Page =>
Today, we are in a slightly different situation. For an increasing number of applications, one of these benefits is becoming more and more critical; and while still considered a niche, it is rapidly becoming mainstream, so much so that for an increasing number of database users this requirement is beginning to eclipse others in importance. That benefit is scalability. As more and more applications are launched in environments that have massive workloads, such as web services, their scalability requirements can, first of all, change very quickly and, secondly, grow very large. The first scenario can be difficult to manage if you have a relational database sitting on a single in-house server. For example, if your load triples overnight, how quickly can you upgrade your hardware? The second scenario can be too difficult to manage with a relational database in general.

Exercise objective =>
In the database text, what example does it give of a sudden jump in workload?

Source excerpt =>
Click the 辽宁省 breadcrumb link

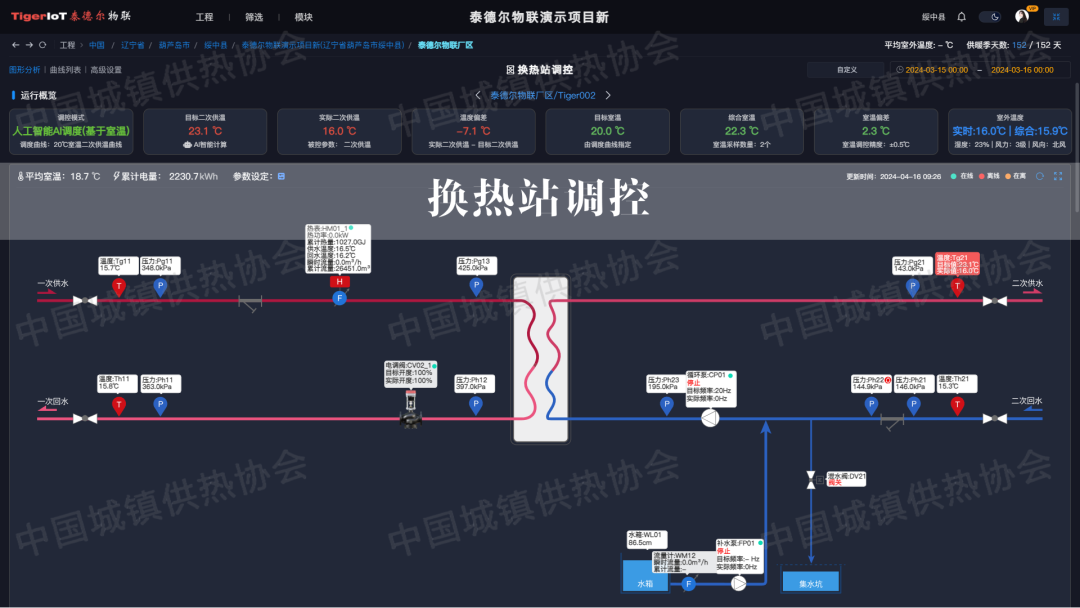pos(132,45)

The result =>
The load tripling overnight.